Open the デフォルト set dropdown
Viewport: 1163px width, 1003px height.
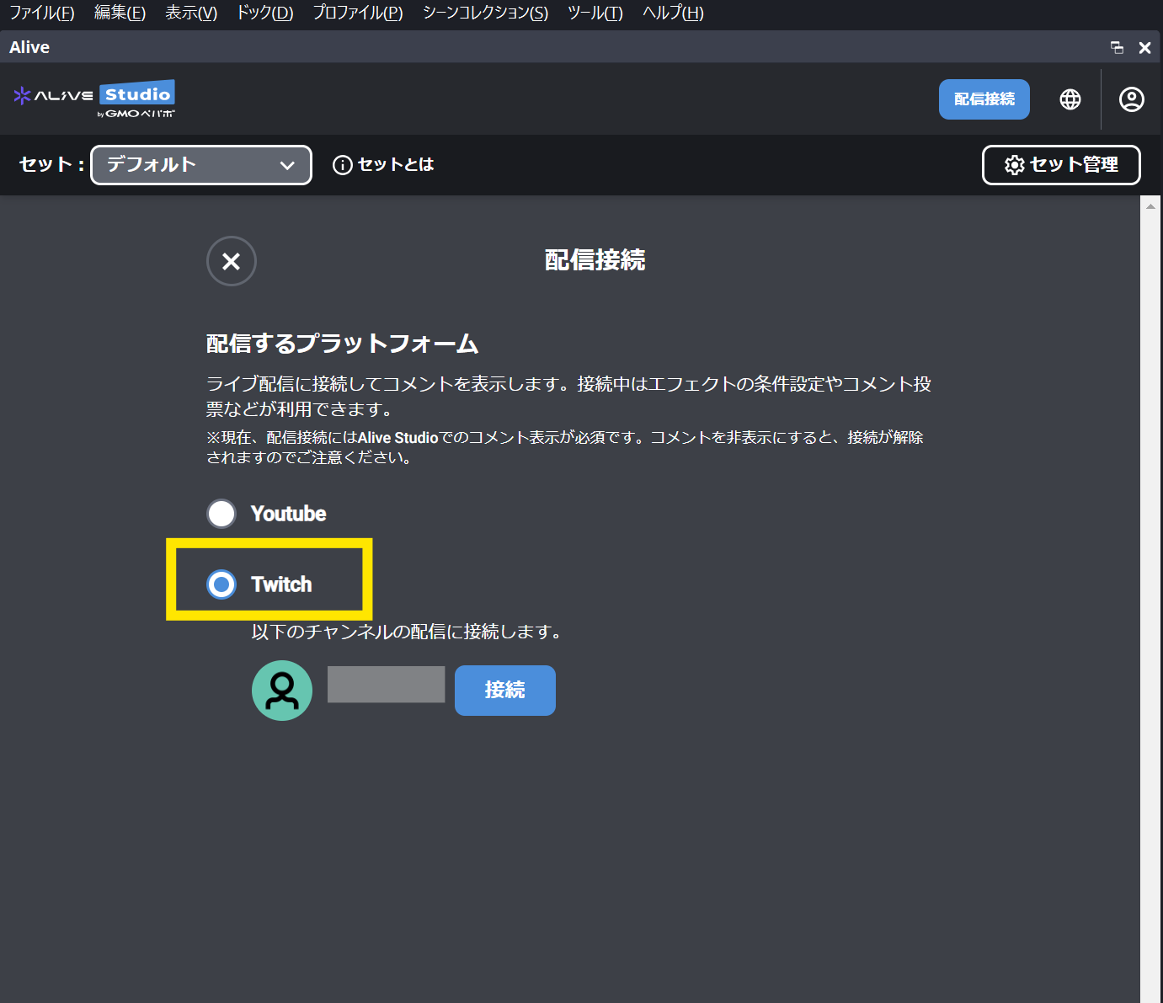coord(201,165)
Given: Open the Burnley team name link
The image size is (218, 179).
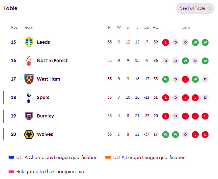Looking at the screenshot, I should tap(45, 116).

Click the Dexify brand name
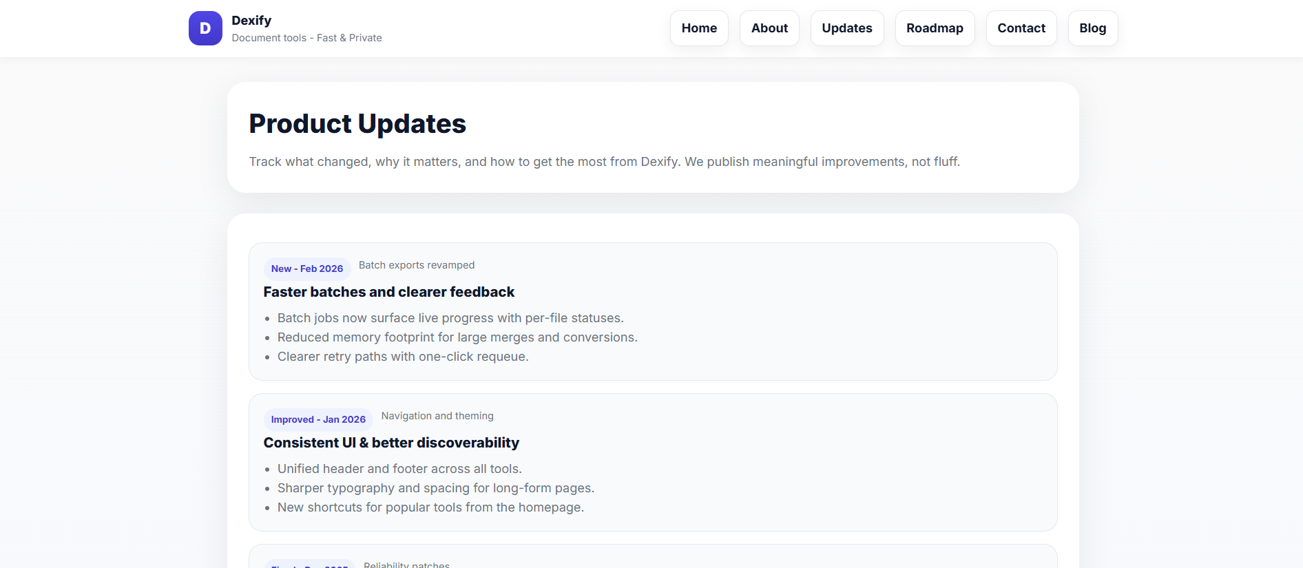[x=251, y=20]

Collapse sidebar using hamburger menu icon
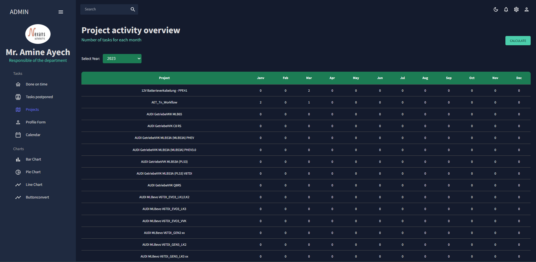click(61, 12)
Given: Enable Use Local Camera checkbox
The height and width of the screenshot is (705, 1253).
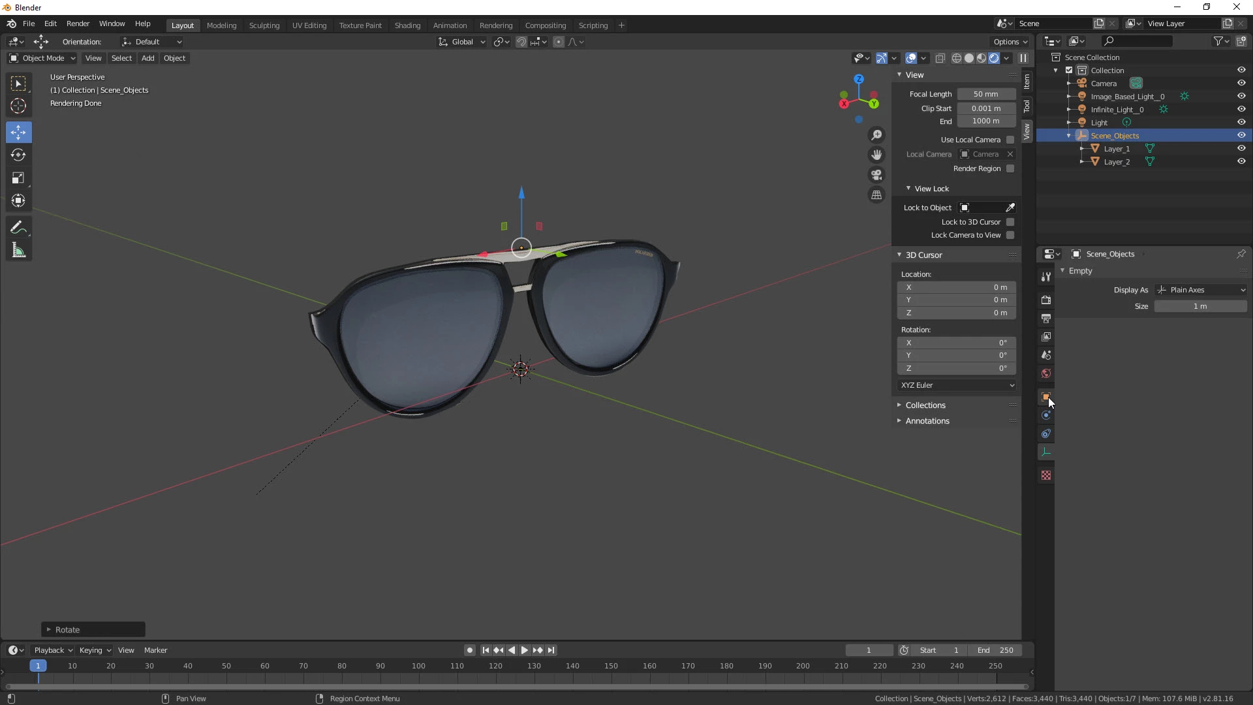Looking at the screenshot, I should click(x=1010, y=140).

### REQUEST
Please revise the lines above, replacing "Open" with "Expand" and keeping everything else the same. Leave the pictures out of your answer.

### WRITTEN RESPONSE
Expand the デフォルト set dropdown
Viewport: 1163px width, 1003px height.
coord(201,165)
Given: Expand the Burnley team name link
The image size is (218, 179).
Looking at the screenshot, I should tap(45, 116).

Click the Dexify brand name
[x=251, y=20]

Collapse sidebar using hamburger menu icon
click(61, 12)
Given: Enable Use Local Camera checkbox
The height and width of the screenshot is (705, 1253).
Looking at the screenshot, I should click(x=1010, y=140).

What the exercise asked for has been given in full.